[Records of locating words and elements]

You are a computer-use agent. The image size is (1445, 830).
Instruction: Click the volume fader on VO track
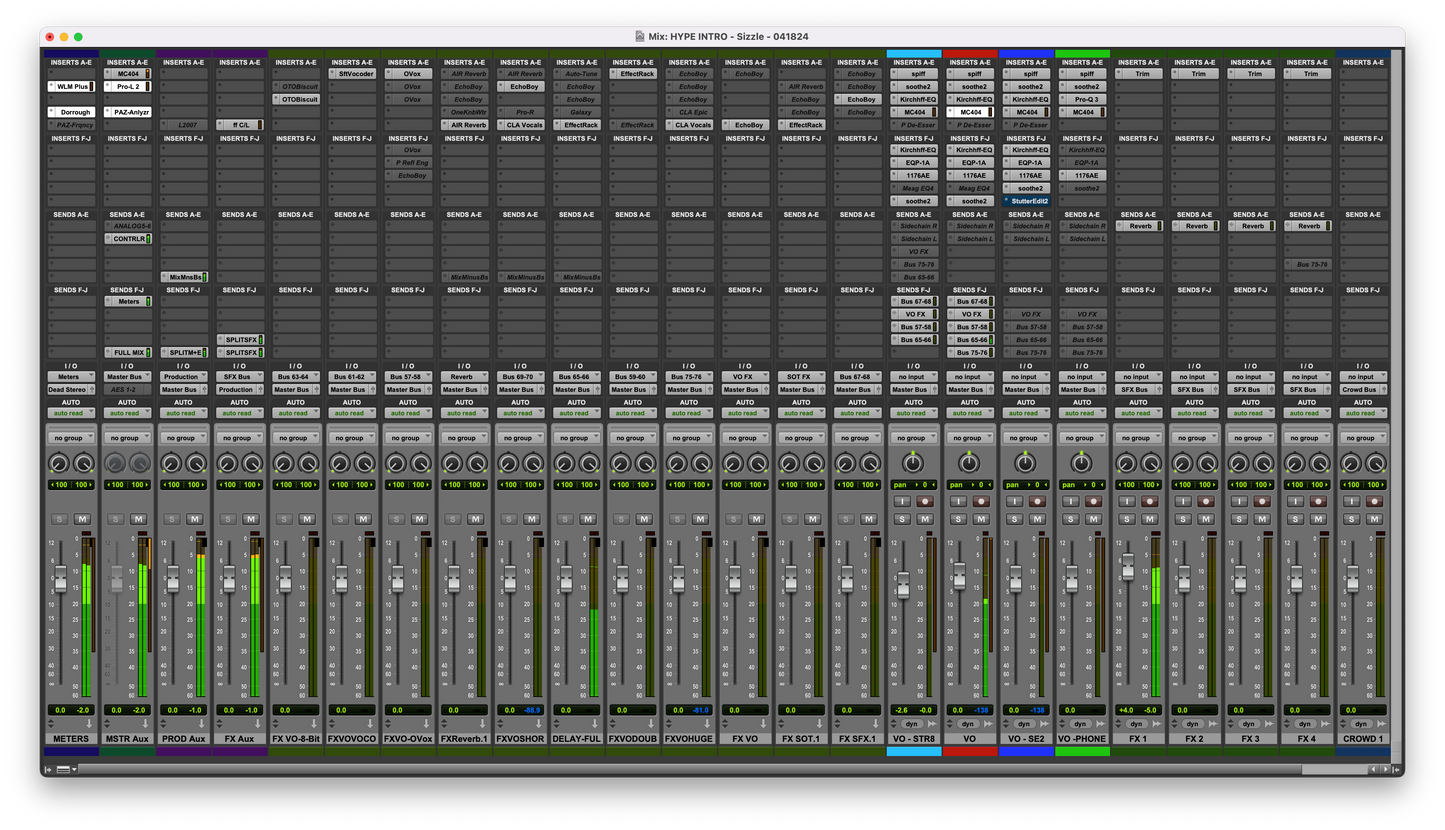tap(959, 575)
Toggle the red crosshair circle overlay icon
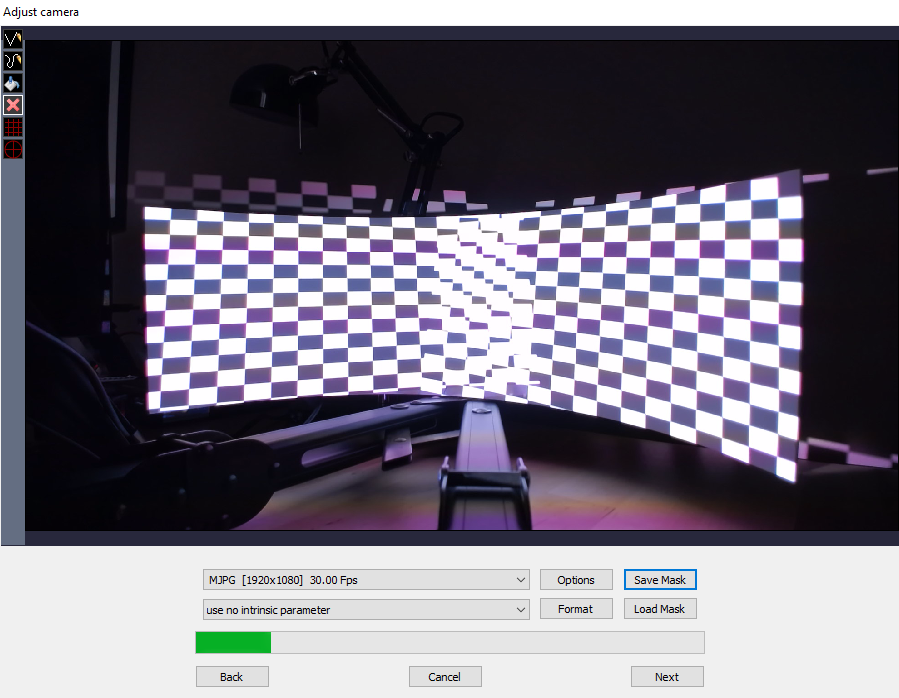The width and height of the screenshot is (899, 698). pyautogui.click(x=13, y=149)
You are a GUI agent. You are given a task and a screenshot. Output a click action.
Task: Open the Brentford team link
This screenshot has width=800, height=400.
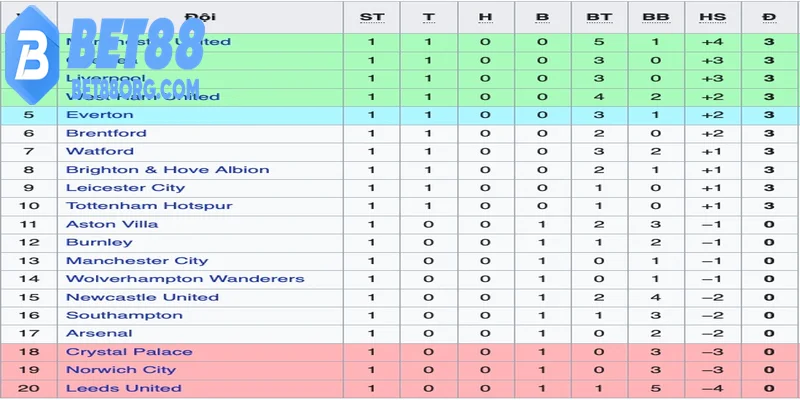coord(106,133)
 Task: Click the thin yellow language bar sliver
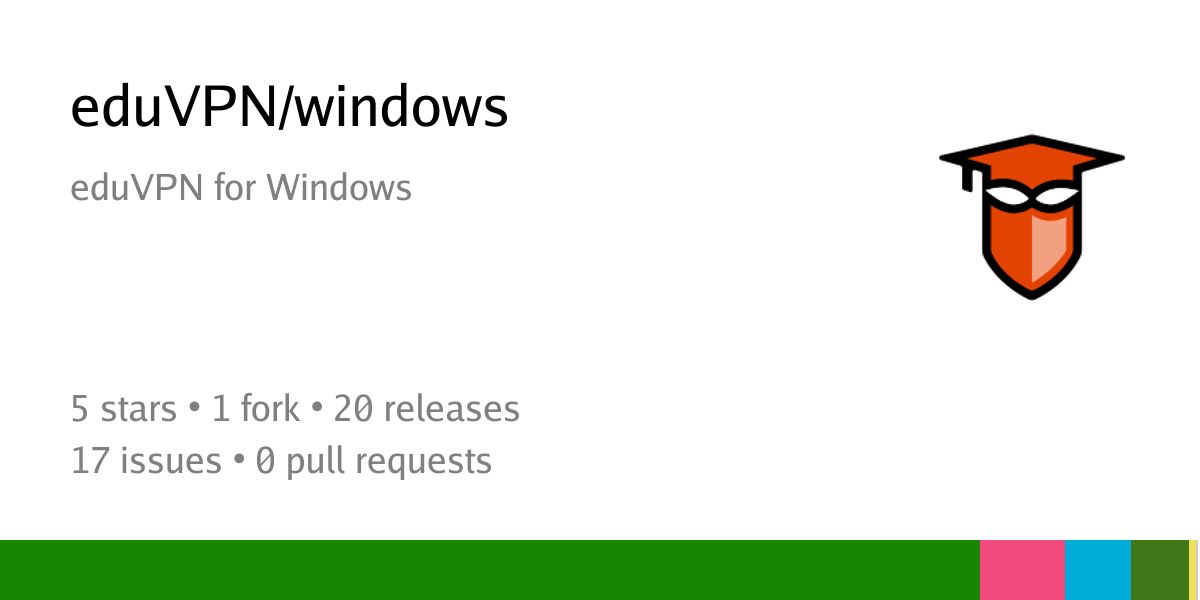click(x=1193, y=570)
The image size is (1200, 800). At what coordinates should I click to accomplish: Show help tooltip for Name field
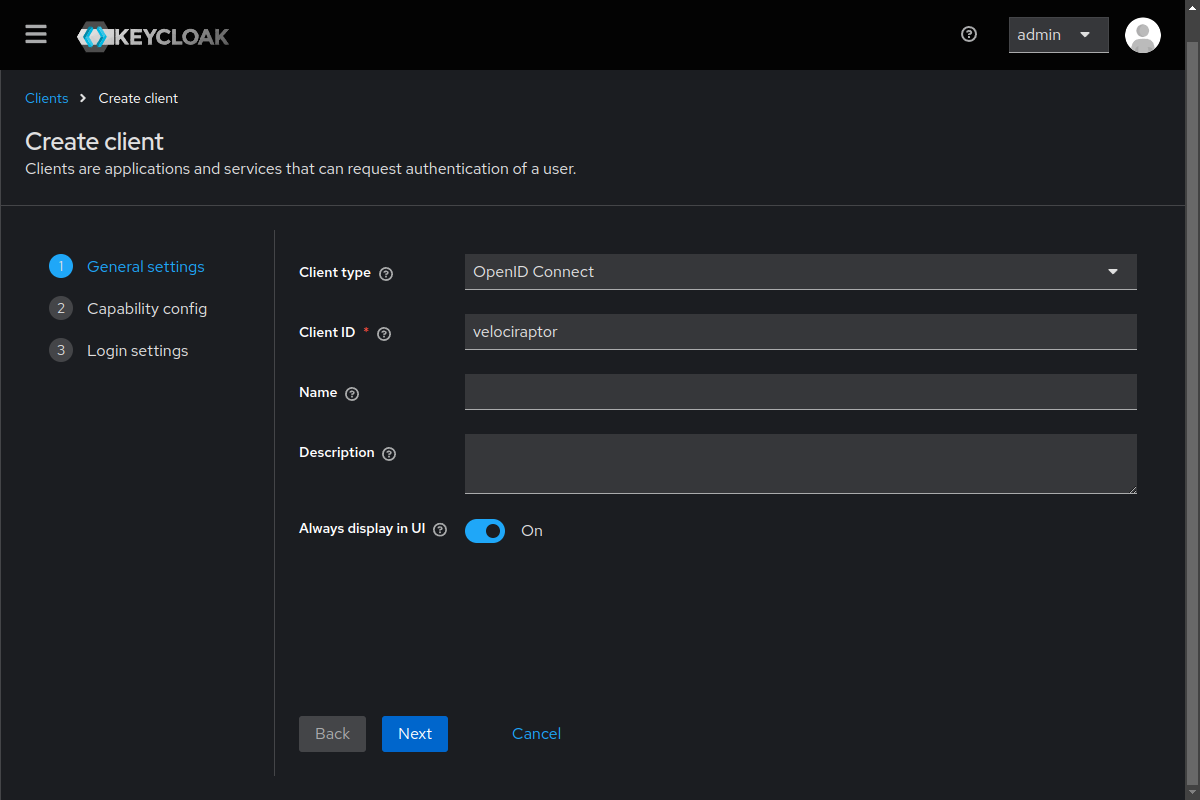click(x=352, y=394)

## Exercise description
Which lines of the records contain the word "agent"? Collect each of them and copy every such line in full.

## Result of this exercise
You are a computer-use agent. The image size is (1445, 830).
You are a GUI agent. You are given a task and a screenshot. Output a click action.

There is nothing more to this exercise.